>> Begin Article

= Hereditary property =

Property of objects inherited by all their subobjects

In mathematics, a hereditary property is a property of an object that is inherited by all of its subobjects, where the meaning of subobject depends on the context. These properties are particularly considered in topology and graph theory, but also in set theory.

==In topology==
In topology, a topological property is said to be hereditary if whenever a topological space has that property, then so does every subspace of it. If the latter is true only for closed subspaces, then the property is called weakly hereditary or
closed-hereditary.

For example, second countability and metrisability are hereditary properties. Sequentiality and Hausdorff compactness are weakly hereditary, but not hereditary. Connectivity is not weakly hereditary.

If P is a property of a topological space X and every subspace also has property P, then X is said to be "hereditarily P".

==In combinatorics and graph theory==
Hereditary properties occur throughout combinatorics and graph theory, although they are known by a variety of names. For example, in the context of permutation patterns, hereditary properties are typically called permutation classes.

===In graph theory===

Planarity and bipartiteness are two properties of graphs that are hereditary, because if a graph has either of these properties, then all its induced subgraphs maintain the property.

All subsets of an independent set of a matroid are also independent sets. Independence is therefore a hereditary property.

In graph theory, a hereditary property usually means a property of a graph which also holds for (is "inherited" by) its induced subgraphs. Equivalently, a hereditary property is preserved by the removal of vertices. A graph class $\mathcal{G}$ is called hereditary if it is closed under induced subgraphs. Examples of hereditary graph classes are independent graphs (graphs with no edges), which is a special case (with c = 1) of being c-colorable for some number c, being forests, planar, complete, complete multipartite etc.

Sometimes the term "hereditary" has been defined with reference to graph minors; then it may be called a minor-hereditary property. The Robertson–Seymour theorem implies that a minor-hereditary property may be characterized in terms of a finite set of forbidden minors.

The term "hereditary" has been also used for graph properties that are closed with respect to taking subgraphs. In such a case, properties that are closed with respect to taking induced subgraphs, are called induced-hereditary. The language of hereditary properties and induced-hereditary properties provides a powerful tool for study of structural properties of various types of generalized colourings. The most important result from this area is the unique factorization theorem.

====Monotone property====
There is no consensus for the meaning of "monotone property" in graph theory. Examples of definitions are:
- Preserved by the removal of edges.
- Preserved by the removal of edges and vertices (i.e., the property should hold for all subgraphs).
- Preserved by the addition of edges and vertices (i.e., the property should hold for all supergraphs).
- Preserved by the addition of edges. (This meaning is used in the statement of the Aanderaa–Karp–Rosenberg conjecture.)

The complementary property of a property that is preserved by the removal of edges is preserved under the addition of edges. Hence some authors avoid this ambiguity by saying a property A is monotone if A or A^{C} (the complement of A) is monotone. Some authors choose to resolve this by using the term increasing monotone for properties preserved under the addition of some object, and decreasing monotone for those preserved under the removal of the same object.

>> End Article
>> Begin Data to process

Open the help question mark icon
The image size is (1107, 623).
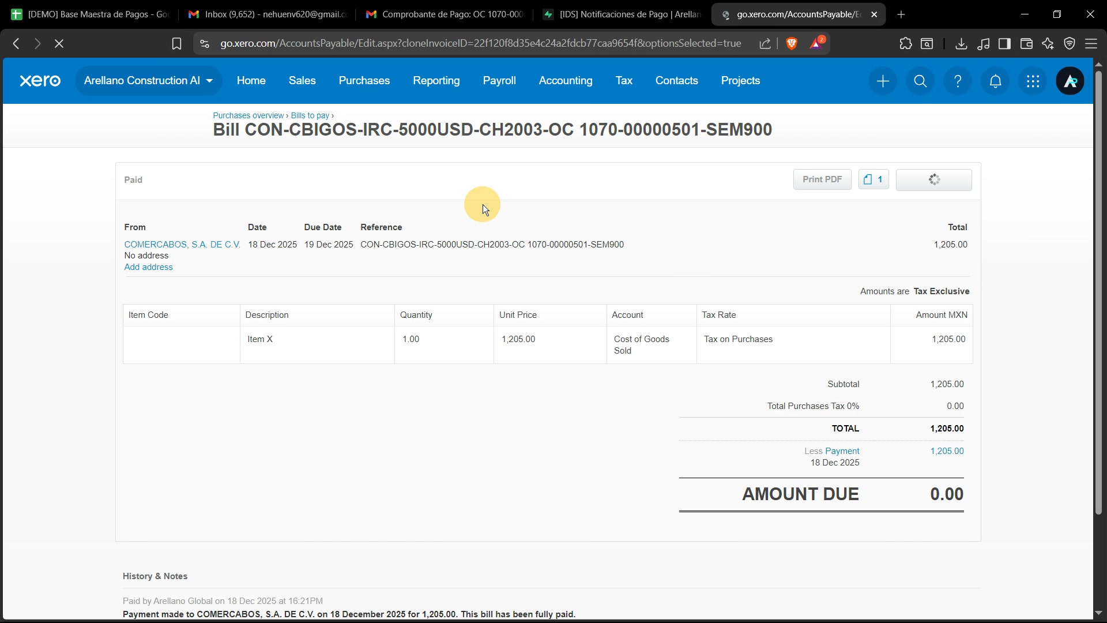click(x=958, y=81)
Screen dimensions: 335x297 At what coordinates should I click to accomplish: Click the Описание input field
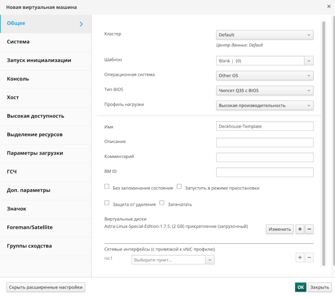coord(265,142)

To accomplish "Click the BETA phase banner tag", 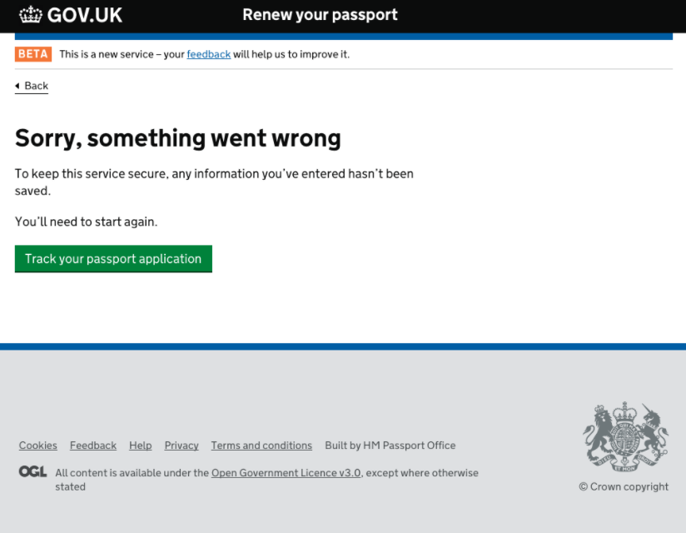I will [32, 53].
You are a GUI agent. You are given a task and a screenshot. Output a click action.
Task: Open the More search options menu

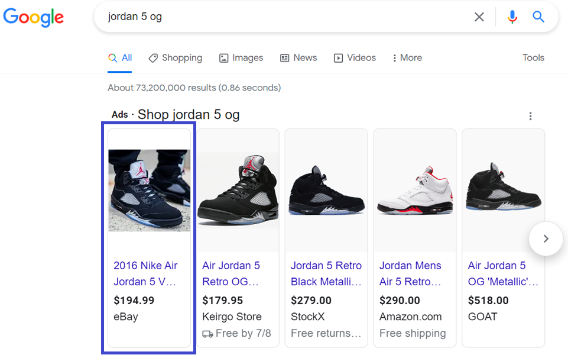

>> End Data to process

## [Written request 1]
In the records, write out again the lines from the one containing "You are a GUI" through the end of the records, inclusive, substituting "filter options" for "search options" and changing nothing else. Leave the pictures out of your answer.
## [Written request 2]
Write the next part of the article on hereditary properties, picking up after its final sentence.
The article and the records were taken from unrelated sources.

## [Task result 1]
You are a GUI agent. You are given a task and a screenshot. Output a click action.
Task: Open the More filter options menu

## [Task result 2]
===In matroid theory===
In a matroid, every subset of an independent set is again independent. This is a hereditary property of sets.

A family of matroids may have a hereditary property. For instance, a family that is closed under taking matroid minors may be called "hereditary".

==In problem solving==
In planning and problem solving, or more formally one-person games, the search space is seen as a directed graph with states as nodes, and transitions as edges. States can have properties, and such a property P is hereditary if for each state S that has P, each state that can be reached from S also has P.

The subset of all states that have P plus the subset of all states that have ~P form a partition of the set of states called a hereditary partition. This notion can trivially be extended to more discriminating partitions by instead of properties, considering aspects of states and their domains. If states have an aspect A, with d_{i} ⊂ D a partition of the domain D of A, then the subsets of states for which A ∈ d_{i} form a hereditary partition of the total set of states iff ∀i, from any state where A ∈ d_{i} only other states where A ∈ d_{i} can be reached.

If the current state and the goal state are in different elements of a hereditary partition, there is no path from the current state to the goal state — the problem has no solution.

Can a checkers board be covered with domino tiles, each of which covers exactly two adjacent fields? Yes. What if we remove the top left and the bottom right field? Then no covering is possible any more, because the difference between number of uncovered white fields and the number of uncovered black fields is 2, and adding a domino tile (which covers one white and one black field) keeps that number at 2. For a total covering the number is 0, so a total covering cannot be reached from the start position.

This notion was first introduced by Laurent Siklóssy and Roach.

==In model theory==
In model theory and universal algebra, a class K of structures of a given signature is said to have the hereditary property if every substructure of a structure in K is again in K. A variant of this definition is used in connection with Fraïssé's theorem: A class K of finitely generated structures has the hereditary property if every finitely generated substructure is again in K. See age.

==In set theory==
Recursive definitions using the adjective "hereditary" are often encountered in set theory.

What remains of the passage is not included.